Int’l Rights Commission Report Does Not Meet UN Investigation System, Standards: Task Force
The International Commission of Human Rights Experts on Ethiopia (ICHREE) report is agenda-driven and did not meet the UN investigation system and standards, according to the Inter-Ministerial Task Force to Oversee Human Rights Violations in Northern Ethiopia.
Briefing journalists today, Inter-Ministerial Task Force Secretariat Head Tadesse Kassa said the report didn’t show the true scale and atrocities committed in the three regions, namely Amhara, Afar, and Tigray regional states.
According to him, the report is not commensurate with the extent and magnitude of the damage that have occurred in all the three regions and it only shows a summary picture of the process.
He further noted that the report lacks impartiality and it was conducted in a way that questioned the neutrality of the organization, and it did not meet the UN investigation system and standards.
Therefore, the head stated that the report issued in the name of human rights violation is not acceptable as it is agenda-driven by certain forces to create agenda.
Tadesse recalled that the Ethiopian Human Rights Commission, together with the United Nations High Commission for Human Rights, had conducted a joint investigation into the crimes committed during the war in the northern part of the country and the results were accepted by the UN and the Ethiopian government.
The results of the joint investigation were complete and accepted by the United Nations Human Rights Council.

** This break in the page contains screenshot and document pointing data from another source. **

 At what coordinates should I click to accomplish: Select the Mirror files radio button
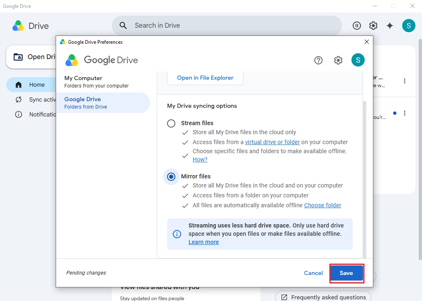pyautogui.click(x=171, y=177)
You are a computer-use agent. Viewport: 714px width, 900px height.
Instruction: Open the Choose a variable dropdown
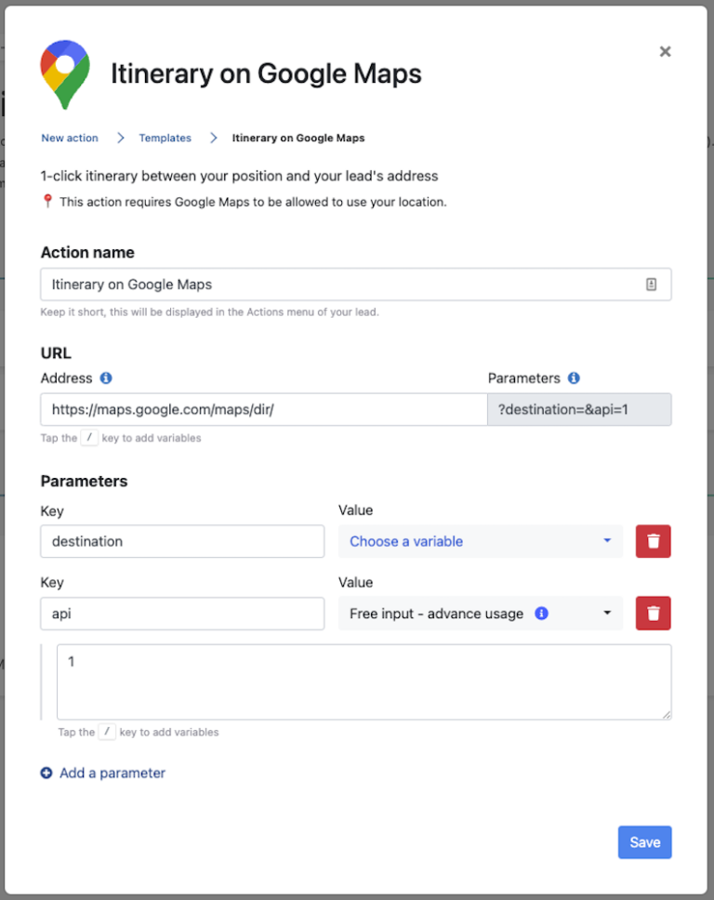pos(480,541)
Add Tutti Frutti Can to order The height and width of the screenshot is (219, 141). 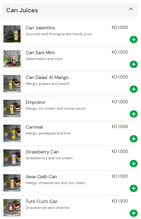click(x=134, y=213)
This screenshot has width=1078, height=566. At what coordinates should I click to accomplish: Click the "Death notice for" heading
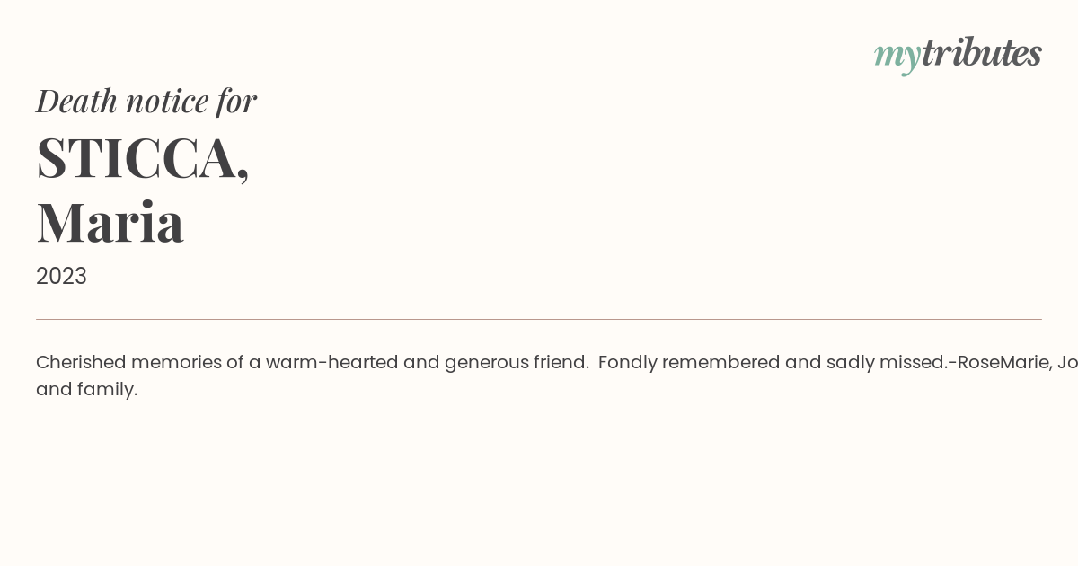click(x=146, y=101)
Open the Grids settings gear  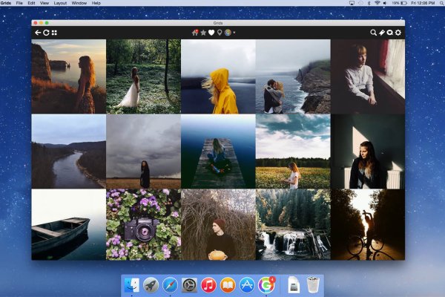pos(398,33)
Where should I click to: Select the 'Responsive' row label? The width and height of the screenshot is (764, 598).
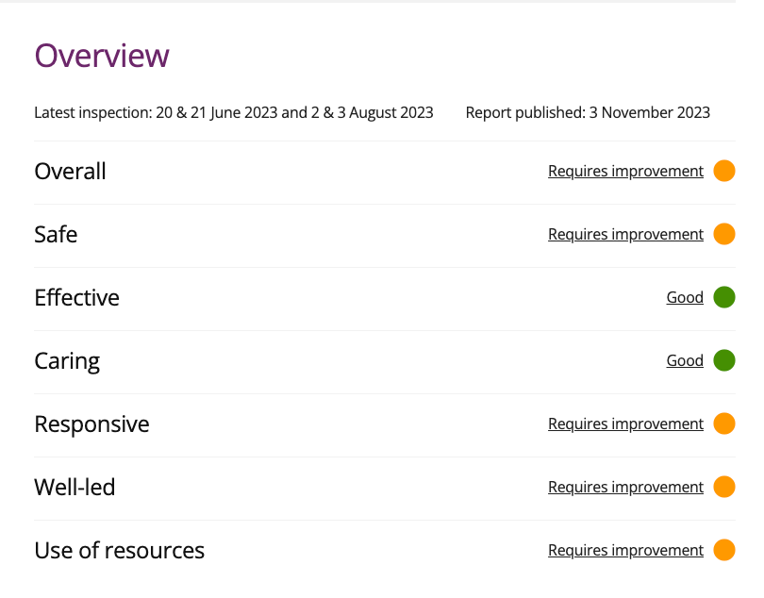pyautogui.click(x=91, y=424)
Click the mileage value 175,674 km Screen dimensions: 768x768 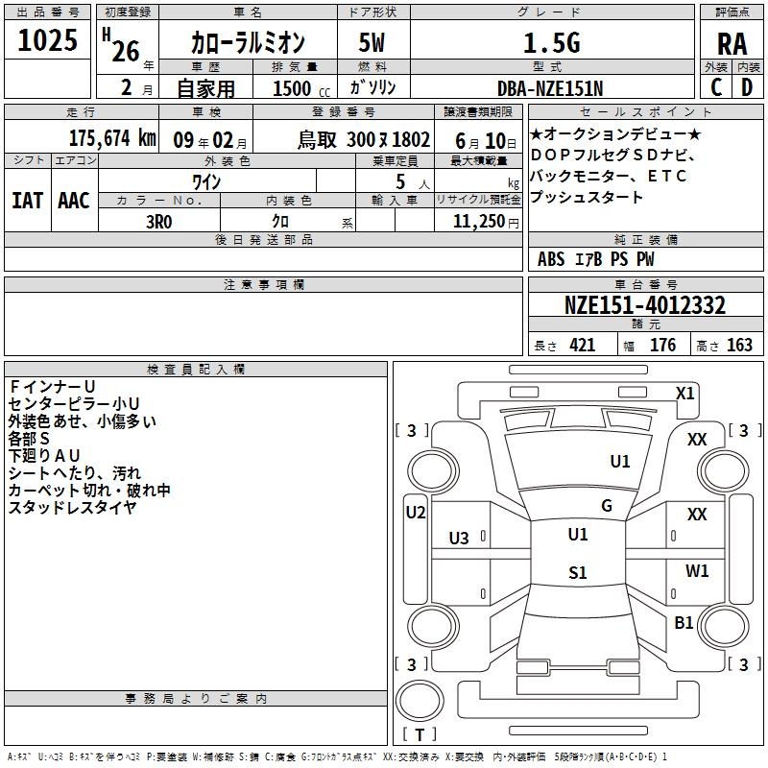tap(112, 138)
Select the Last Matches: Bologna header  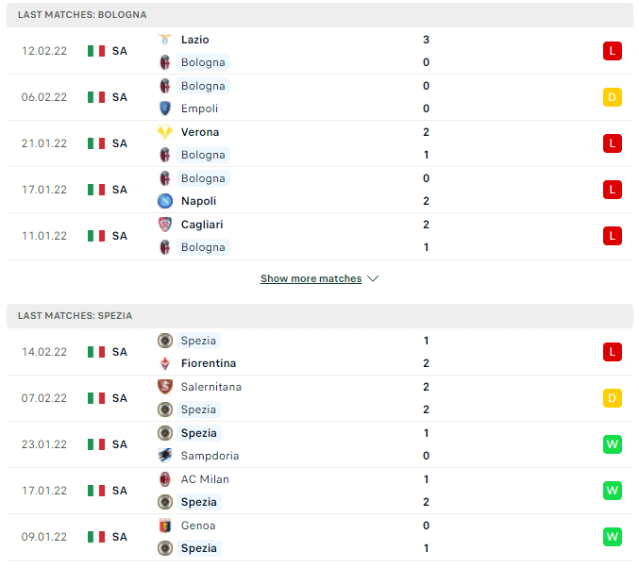(x=320, y=15)
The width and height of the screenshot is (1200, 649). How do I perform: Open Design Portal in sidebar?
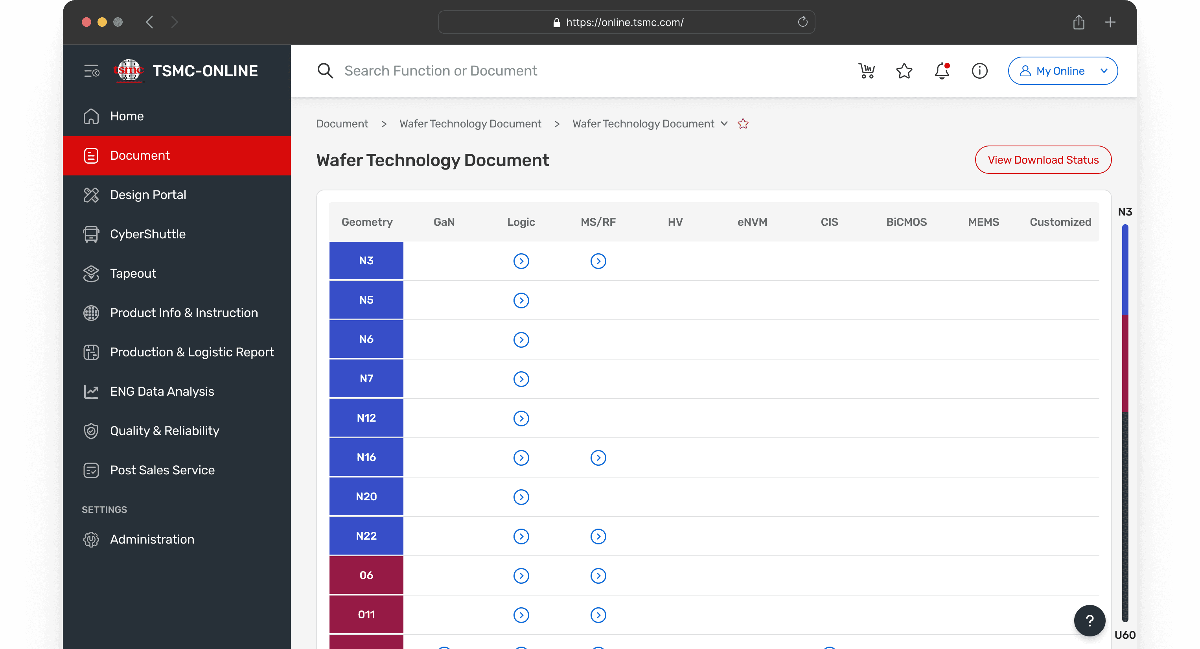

It is worth noting that the investigation was conducted in an independent and transparent manner; and the government started implementing the recommendations in the report.
On the other hand, Justice State Minister of Fikadu Tsega said the report of Inter-Ministerial Task Force to Oversee Human Rights Violations in Northern Ethiopia has verified documentation on the series of incidences involving torture, inhuman treatment and bodily injury committed by TPLF forces during the designated episodes against civilians in numerous localities of the Amhara and Afar regions.
It presents reasonable grounds to believe that the incidences amounted to serious violations and abuses of international human rights law (in particular the absolute prohibitions on torture) as well as international humanitarian law and national laws.
Since the cases demonstrate that they were directed against civilians who had not taken any part in the hostilities and yet are sufficiently connected to the war operations, there are reasonable grounds to believe that war crimes are committed, the state minister pointed out.
According to him, the task force will engage in the investigation of all alleged crimes and complete investigations in respect of new cases in Amhara and Afar regions that were not covered in the current round due to various reasons and file accusation on the perpetrators next month.